Open-source implementation of x86 BIOS

SeaBIOS is an open-source implementation of an x86 BIOS, serving as a freely available firmware for x86 systems. Aiming for compatibility, it supports standard BIOS features and calling interfaces that are implemented by a typical proprietary x86 BIOS. SeaBIOS can either run on bare hardware as a coreboot payload, or can be used directly in emulators such as QEMU and Bochs.

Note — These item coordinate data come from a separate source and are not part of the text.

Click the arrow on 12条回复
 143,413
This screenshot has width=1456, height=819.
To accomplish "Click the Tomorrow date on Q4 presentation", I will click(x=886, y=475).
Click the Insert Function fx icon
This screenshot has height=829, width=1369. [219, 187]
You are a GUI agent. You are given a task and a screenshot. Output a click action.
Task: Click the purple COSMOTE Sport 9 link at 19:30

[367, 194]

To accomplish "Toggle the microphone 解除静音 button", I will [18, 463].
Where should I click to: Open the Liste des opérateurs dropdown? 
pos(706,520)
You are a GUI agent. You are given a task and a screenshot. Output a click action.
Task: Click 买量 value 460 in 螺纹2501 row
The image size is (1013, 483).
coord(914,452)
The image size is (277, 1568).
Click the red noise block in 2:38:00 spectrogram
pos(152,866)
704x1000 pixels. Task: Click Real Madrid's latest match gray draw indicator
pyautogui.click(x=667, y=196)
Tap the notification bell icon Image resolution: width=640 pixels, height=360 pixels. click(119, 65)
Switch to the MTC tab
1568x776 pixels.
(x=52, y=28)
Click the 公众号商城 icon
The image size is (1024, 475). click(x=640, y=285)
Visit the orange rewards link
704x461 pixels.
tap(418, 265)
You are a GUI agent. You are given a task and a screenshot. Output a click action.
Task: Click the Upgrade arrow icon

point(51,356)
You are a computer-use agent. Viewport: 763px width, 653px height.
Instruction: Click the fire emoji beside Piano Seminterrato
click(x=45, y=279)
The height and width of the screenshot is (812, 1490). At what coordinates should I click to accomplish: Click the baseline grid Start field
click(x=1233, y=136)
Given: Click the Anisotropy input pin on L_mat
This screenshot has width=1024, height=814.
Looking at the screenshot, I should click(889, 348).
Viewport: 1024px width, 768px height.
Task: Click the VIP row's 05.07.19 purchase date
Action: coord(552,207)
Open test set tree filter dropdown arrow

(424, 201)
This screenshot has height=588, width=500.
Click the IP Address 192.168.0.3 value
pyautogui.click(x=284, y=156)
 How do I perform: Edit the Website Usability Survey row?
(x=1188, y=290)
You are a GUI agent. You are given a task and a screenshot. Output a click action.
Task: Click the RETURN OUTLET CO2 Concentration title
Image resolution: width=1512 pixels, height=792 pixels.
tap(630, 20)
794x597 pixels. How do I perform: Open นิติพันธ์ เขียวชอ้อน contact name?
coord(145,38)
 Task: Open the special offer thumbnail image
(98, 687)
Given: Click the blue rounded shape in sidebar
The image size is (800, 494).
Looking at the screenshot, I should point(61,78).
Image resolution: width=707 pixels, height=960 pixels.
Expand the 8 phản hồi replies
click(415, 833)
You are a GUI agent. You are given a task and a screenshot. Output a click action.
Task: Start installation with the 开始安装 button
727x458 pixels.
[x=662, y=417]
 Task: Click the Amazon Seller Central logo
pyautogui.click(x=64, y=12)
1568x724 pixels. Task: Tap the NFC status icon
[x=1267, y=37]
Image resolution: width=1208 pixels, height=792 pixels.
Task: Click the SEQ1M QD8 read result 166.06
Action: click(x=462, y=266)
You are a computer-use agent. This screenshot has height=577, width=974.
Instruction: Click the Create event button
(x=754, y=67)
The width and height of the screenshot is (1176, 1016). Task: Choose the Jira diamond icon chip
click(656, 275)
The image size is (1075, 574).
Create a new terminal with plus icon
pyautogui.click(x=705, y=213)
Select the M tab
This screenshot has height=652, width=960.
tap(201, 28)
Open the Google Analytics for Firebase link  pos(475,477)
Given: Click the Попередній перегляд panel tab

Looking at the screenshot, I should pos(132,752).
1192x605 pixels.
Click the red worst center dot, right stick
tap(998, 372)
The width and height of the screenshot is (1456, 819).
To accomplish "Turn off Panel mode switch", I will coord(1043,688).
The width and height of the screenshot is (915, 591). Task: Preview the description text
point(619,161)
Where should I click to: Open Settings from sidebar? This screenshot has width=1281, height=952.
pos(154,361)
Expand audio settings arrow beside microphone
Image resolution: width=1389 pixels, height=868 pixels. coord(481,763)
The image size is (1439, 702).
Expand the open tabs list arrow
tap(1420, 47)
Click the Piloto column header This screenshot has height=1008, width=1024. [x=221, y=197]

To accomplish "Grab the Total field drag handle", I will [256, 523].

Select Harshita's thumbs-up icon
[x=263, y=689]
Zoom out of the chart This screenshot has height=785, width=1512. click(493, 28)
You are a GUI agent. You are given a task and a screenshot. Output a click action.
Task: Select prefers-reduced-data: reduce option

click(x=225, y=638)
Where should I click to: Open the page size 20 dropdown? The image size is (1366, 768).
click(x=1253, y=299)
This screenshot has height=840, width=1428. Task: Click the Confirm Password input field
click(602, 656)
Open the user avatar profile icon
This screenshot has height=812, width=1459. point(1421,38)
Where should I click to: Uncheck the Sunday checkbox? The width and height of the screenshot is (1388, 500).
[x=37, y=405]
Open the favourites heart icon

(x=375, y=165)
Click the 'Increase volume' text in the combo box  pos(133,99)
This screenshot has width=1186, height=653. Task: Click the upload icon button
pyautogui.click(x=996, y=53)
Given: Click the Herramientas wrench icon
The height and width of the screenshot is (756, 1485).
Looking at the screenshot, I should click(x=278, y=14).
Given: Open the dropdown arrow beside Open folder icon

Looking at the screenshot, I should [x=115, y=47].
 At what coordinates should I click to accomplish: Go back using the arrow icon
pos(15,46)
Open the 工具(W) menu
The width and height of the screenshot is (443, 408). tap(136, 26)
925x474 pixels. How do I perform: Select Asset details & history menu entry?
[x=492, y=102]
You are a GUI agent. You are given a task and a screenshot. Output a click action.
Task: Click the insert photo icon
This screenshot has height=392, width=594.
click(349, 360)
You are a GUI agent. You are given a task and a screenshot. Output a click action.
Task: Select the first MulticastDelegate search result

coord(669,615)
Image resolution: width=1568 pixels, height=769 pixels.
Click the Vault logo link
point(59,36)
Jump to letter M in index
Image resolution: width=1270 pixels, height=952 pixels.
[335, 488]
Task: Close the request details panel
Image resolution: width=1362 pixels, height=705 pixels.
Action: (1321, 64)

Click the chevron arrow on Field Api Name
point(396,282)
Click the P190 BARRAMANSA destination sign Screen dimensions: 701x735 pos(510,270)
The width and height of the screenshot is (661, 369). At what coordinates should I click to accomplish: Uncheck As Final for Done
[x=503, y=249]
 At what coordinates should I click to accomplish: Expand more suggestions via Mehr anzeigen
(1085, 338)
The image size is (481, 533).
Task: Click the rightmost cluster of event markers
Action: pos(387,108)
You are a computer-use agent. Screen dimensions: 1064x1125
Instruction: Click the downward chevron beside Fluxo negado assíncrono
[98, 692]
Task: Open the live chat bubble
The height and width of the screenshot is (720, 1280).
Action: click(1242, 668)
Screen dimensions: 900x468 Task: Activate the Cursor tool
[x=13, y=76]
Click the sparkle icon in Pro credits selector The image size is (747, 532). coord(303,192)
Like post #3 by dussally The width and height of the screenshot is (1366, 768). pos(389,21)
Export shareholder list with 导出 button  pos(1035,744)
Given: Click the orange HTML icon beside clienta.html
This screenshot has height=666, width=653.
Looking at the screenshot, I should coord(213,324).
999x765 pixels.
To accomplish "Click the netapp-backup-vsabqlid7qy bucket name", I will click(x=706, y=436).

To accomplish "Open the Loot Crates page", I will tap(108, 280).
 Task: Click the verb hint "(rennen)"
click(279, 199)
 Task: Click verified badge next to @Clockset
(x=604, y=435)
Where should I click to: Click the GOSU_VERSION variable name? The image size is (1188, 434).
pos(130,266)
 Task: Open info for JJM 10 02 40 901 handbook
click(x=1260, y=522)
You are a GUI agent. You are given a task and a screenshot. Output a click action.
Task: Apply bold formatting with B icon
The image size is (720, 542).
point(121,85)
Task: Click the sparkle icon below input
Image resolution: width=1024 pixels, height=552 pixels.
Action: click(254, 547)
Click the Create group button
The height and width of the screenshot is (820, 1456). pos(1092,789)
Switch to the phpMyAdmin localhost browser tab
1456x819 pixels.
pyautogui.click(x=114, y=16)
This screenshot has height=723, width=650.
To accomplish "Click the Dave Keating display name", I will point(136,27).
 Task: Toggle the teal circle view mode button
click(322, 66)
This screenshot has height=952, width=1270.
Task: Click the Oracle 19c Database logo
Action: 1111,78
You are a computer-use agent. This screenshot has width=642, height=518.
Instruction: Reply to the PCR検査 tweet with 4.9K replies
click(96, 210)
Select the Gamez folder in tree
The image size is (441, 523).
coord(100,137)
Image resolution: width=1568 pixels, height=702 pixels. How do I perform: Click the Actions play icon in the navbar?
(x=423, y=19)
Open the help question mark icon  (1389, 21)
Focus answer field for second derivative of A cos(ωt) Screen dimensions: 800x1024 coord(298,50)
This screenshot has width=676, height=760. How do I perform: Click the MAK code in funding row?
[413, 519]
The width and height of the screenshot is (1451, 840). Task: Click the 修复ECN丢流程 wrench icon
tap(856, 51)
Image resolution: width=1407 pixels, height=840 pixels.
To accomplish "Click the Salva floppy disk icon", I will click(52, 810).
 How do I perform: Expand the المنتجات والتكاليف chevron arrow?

Initially, SeaBIOS was based on the open-source BIOS implementation included with the Bochs emulator. The project was created with intentions to allow native usage on x86 hardware, and to be based on an improved and more easily extendable internal source code implementation.

==Features==
Features supported by SeaBIOS include the following:

- Graphical bootsplash screen (JPEG and BMP)
- USB keyboard and mouse support
- USB Mass Storage boot support
- USB Attached SCSI boot support
- ATA support
- AHCI support
- NVMe support
- El Torito optical disc drive boot support
- BIOS Boot Specification (BBS)
- Rebooting on Control-Alt-Delete key press
- Network booting support e.g. iPXE or gPXE
- Logical block addressing (LBA)
- POST Memory Manager (PMM)
- Paravirtualization, Xen HVM, VirtIO
- Coreboot Payloads (LZMA compressed)
- PCI Firmware Specification
- SeaBIOS as a Compatibility Support Module (CSM) for Unified Extensible Firmware Interface (UEFI) and Open Virtual Machine Firmware (OVMF)
- Virtual machine host notification of paravirtualized guests which panic via the pvpanic driver
- Trusted Platform Module
- Enhanced Disk Drive (EDD) (INT 13H extensions)
- e820 memory map
- Protected mode interfaces, e.g. APM, Legacy PnP, DMI, MPS, SMBIOS, VBE, and ACPI
- System Management Mode

A patch exists to load the SLIC table from a licensed OEM Windows BIOS.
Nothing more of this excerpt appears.